[Assignment]: Write what comes next in the passage about Symes's army and colonial career, picking up after its final sentence.

[Study text]:
━━━━━━━━━━

Symes was commissioned a second lieutenant in The Hampshire Regiment in August 1900, and served in South Africa during the end of the Second Boer War in 1902, receiving the rank of lieutenant on 21 April 1902. Symes took part in the Battle of Rooiwal and was stationed for a while in Potchefstroom. He later stayed briefly in the town of Hermanus which he described as "peaceful." Later that year he was posted in the Aden Hinterland, where he served 1903–1904. He is said to have been the only British army officer to be awarded a Distinguished Service Order (DSO) for services in the hinterland.

He was Governor of the Palestine North District from 1920 to 1925, Chief Secretary to the Government of Palestine from 1925 to 1928, Resident at Aden from 1928 to 1931, Governor of Tanganyika from 1931 to 1934 and Governor-General of the Anglo-Egyptian Sudan from 1934 to 1940. During his time in Tanganyika he gained a reputation for governing in the interest of the indigenous African population. This led to him becoming unpopular with some of the white settlers in that country and in neighboring Kenya, and he was known as being one of the most "pro-African" colonial governors.

━━━━━━━━━━

[Given information]:
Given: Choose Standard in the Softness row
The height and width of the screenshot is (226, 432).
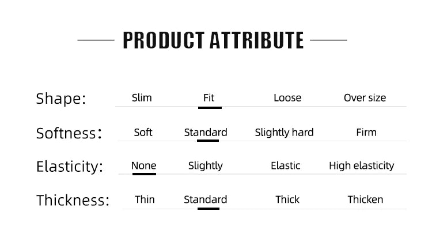Looking at the screenshot, I should [206, 132].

━━━━━━━━━━

[Reply]:
On every issue in which there was conflict between indigenous Africans and European settlers he governed in favor of the Africans. On multiple occasions he had European settlers deported from the country on the grounds they were mistreating Africans. There were British District Commissioners who were administrators under previous governors, and during their time in Tanganyika had learned to speak the Tongwe and Bende languages before being rotated out, Symes had them recalled to Tanganyika and stationed in areas that spoke Tongwe and Bende. He also devoted government resources towards water purification projects, literacy programs and the administration of antibiotics to natives.

On numerous issues he promoted encouraging the native population to vote on matters that affected them. He also insisted, as did his predecessor, that Africans be paid the same wages as Europeans and Indians for the same work. When asked in the 1950s if he supported African independence movements he said that he did.